Included in the income tax provision for the nine months ended June 30, 2010 is an approximately $1,465,000 benefit from a change in tax law enacted in November 2009 which expands the number of years Barnwell can carry back U.S. federal income tax losses. There was no such benefit in the same period of the prior year. Partially offsetting this benefit in the nine months ended June 30, 2010 was an increase in deferred income tax expense due to valuation allowances on U.S. deferred tax assets generated during the period. There was less deferred income tax expense for valuation allowances on U.S. deferred tax assets in the same period of the prior year.
Revisions to uncertain tax positions in the three and nine months ended June 30, 2010 were not material. Uncertain tax positions consist primarily of Canadian federal and provincial audit issues that involve transfer pricing adjustments. Because of a lack of clarity and uniformity regarding allowable transfer pricing valuations by differing jurisdictions, it is reasonably possible that the total amount of uncertain tax positions may significantly increase or decrease during the next 12 months, and the estimated range of any such variance is not currently estimable based upon facts and circumstances as of June 30, 2010.
Net earnings attributable to non-controlling interests
Earnings and losses attributable to non-controlling interests represent the non-controlling interests share of revenues and expenses related to the various partnerships and joint ventures in which Barnwell has interests.

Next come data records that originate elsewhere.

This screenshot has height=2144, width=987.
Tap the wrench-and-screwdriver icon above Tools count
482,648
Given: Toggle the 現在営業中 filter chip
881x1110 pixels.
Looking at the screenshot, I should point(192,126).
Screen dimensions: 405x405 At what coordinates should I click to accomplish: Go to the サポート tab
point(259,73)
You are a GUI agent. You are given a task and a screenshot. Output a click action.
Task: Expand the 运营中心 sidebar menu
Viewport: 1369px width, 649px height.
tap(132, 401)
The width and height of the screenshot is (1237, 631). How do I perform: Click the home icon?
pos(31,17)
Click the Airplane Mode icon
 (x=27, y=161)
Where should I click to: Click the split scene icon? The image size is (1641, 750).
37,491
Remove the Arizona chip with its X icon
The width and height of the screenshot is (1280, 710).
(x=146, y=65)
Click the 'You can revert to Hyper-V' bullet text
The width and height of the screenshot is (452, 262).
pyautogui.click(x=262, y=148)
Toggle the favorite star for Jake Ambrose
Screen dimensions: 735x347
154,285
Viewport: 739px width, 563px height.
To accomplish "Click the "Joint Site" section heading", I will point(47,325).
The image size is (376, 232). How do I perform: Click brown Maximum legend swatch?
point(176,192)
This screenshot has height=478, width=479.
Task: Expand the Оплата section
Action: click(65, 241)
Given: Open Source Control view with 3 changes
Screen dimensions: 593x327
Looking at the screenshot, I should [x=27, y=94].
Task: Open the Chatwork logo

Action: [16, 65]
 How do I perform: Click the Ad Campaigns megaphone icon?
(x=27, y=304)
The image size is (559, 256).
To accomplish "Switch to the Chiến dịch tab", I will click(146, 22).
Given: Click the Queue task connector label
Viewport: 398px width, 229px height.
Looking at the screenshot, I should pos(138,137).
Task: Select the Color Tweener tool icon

Net earnings attributable to non-controlling interests increased $229,000 (573%) for the three months ended June 30, 2010, as compared to the same period in the prior year, due primarily to impacts to non-controlling interests of higher revenues reported by the land investment segment in the current quarter as compared to the same period in the prior year.
Net earnings attributable to non-controlling interests increased $748,000 (712%) for the nine months ended June 30, 2010, as compared to the same period in the prior year, due primarily to impacts to non-controlling interests of higher revenues reported by the land investment segment, partially offset by a reduction of the carrying value of Barnwells investment in residential parcels, in the current year as compared to the same period in the prior year.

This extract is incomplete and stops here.